Votto's homer gives Reds 4-3 win over Rockies
Votto drove a 3-0 pitch from Boone Logan (1-1) over the wall in center for his fifth homer. Votto's fourth career game-ending shot traveled an estimated 437 feet.
''The older you get and the longer you play, the more I become one with the team,'' he said. ''All you care about is winning.''
Votto had been struggling coming into the game, and the Reds were coming off consecutive 4-3 losses in Boston. The Red Sox won in 12 innings on Tuesday, and then scored two in the eighth inning of Wednesday's victory.
''At the end of the year, you'll look up and I'll be about the same,'' Votto said. ''The frustrating part is my struggles have coincided with a number of close losses.''
Reds manager Bryan Price switched Votto from second in the batting order to fourth to try to give him more chances to hit with runners in scoring position. That didn't work out but Votto was came up at the right time for the Reds.
''It is really fun to watch guys have moments like that,'' Price said. ''It was a big win for all of us. In a tie game, he has the green light.''
Arenado went 0 for 3, snapping his hitting streak at a club-record 28 games, the longest in the majors this season. But he also walked and scored on Justin Morneau's tying double in the ninth, handing Jonathan Broxton (1-0) his first blown save in six opportunities.
Johnny Cueto had another strong outing for Cincinnati, striking out eight in eight innings of two-run ball. The right-hander allowed five hits and walked one.

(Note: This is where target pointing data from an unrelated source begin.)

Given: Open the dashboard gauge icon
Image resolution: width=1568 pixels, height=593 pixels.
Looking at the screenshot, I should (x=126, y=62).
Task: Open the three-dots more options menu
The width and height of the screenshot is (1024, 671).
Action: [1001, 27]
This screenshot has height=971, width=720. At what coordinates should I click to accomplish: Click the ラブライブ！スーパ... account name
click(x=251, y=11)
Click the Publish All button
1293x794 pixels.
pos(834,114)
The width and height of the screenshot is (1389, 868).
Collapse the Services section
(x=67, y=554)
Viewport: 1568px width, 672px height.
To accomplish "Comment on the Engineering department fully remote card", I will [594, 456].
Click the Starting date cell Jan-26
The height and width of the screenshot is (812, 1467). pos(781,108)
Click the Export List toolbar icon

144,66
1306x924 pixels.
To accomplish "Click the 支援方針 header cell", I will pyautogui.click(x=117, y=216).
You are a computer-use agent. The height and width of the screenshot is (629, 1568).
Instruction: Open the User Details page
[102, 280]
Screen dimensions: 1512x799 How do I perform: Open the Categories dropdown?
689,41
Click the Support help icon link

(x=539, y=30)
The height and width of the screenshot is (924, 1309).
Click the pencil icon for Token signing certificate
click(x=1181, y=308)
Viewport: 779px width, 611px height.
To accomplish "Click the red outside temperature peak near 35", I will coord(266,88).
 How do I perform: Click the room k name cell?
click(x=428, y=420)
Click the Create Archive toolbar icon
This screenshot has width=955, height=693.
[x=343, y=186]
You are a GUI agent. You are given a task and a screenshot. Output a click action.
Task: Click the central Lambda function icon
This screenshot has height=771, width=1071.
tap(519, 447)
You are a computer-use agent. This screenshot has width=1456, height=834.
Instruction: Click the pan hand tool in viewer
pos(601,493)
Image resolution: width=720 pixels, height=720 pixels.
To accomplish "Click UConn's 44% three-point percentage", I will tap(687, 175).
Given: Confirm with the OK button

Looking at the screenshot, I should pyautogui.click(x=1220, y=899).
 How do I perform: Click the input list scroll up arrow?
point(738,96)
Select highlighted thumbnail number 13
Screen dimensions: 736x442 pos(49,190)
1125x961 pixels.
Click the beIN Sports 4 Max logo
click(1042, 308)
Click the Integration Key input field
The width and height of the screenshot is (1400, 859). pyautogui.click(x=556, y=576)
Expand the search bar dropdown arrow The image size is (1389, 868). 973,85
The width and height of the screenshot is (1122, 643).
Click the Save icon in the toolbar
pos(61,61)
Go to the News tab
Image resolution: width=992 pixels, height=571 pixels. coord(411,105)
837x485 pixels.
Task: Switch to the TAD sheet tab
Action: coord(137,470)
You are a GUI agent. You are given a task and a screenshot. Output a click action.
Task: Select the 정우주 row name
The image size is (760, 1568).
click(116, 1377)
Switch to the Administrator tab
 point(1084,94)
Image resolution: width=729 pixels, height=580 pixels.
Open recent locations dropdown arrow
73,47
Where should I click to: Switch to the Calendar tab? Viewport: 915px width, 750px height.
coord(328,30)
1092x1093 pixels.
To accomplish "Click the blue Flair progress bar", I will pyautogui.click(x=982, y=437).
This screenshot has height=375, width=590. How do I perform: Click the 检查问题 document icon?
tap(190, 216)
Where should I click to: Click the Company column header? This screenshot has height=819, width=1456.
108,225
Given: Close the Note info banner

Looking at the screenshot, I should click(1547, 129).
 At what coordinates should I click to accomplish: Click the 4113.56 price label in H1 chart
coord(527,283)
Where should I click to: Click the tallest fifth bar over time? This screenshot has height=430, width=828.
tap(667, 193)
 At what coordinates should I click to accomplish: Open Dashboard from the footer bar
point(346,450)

''We knew it was going to be tough to score runs on Cueto,'' Rockies manager Walt Weiss said. ''He's been locked in. We knew we had to scratch and claw. We battled every at-bat and made him earn every out.''
Cueto has pitched eight or more innings in five consecutive starts. He has gone at least seven in each of his eight starts this season.
''I continue to move the ball in and out, like Bryan Price wants me to do,'' Cueto said. ''I am thankful that I feel well and able to do my job. They have a good team. They made me work.''
Colorado's Jhoulys Chacin, making his second start of the season after missing the first month with a right shoulder strain, allowed two runs and four hits in six innings.
Todd Frazier drove Chacin's first pitch of the second inning 485 feet to a party area above the center-field batter's eye. Frazier's sixth homer of the season was the sixth-longest in the 12-year history of Great American Ball Park.
Troy Tulowitzki led off Colorado's fourth with his 10th homer, a 404-foot shot on Cueto's first pitch that bounced off the roof over the Reds' bullpen bench in left-center field.
Pinch-hitter Billy Hamilton greeted Logan with an opposite-field double down the right-field line in the eighth inning. Schumaker sacrificed Hamilton to third base, setting up Pena's sacrifice fly.
NOTES: Frazier extended his hitting streak to nine games, matching his career high. ... Weiss was pleasantly surprised that Morneau missed just one game with neck stiffness. Morneau, who has a history of neck problems, was scratched from Thursday's game at Texas, but started Friday at Cincinnati. ''I didn't think it would be too long, but I thought it would be a couple of days,'' Weiss said. ... The Reds will most likely activate LHP Aroldis Chapman from the disabled list on Saturday, manager Bryan Price said. The team wanted to give the closer an extra day after he pitched on consecutive days for the first time on Tuesday and Wednesday to wrap up his rehab assignment. Chapman was struck in the left eye and nose by a line drive during a spring training game on March 19.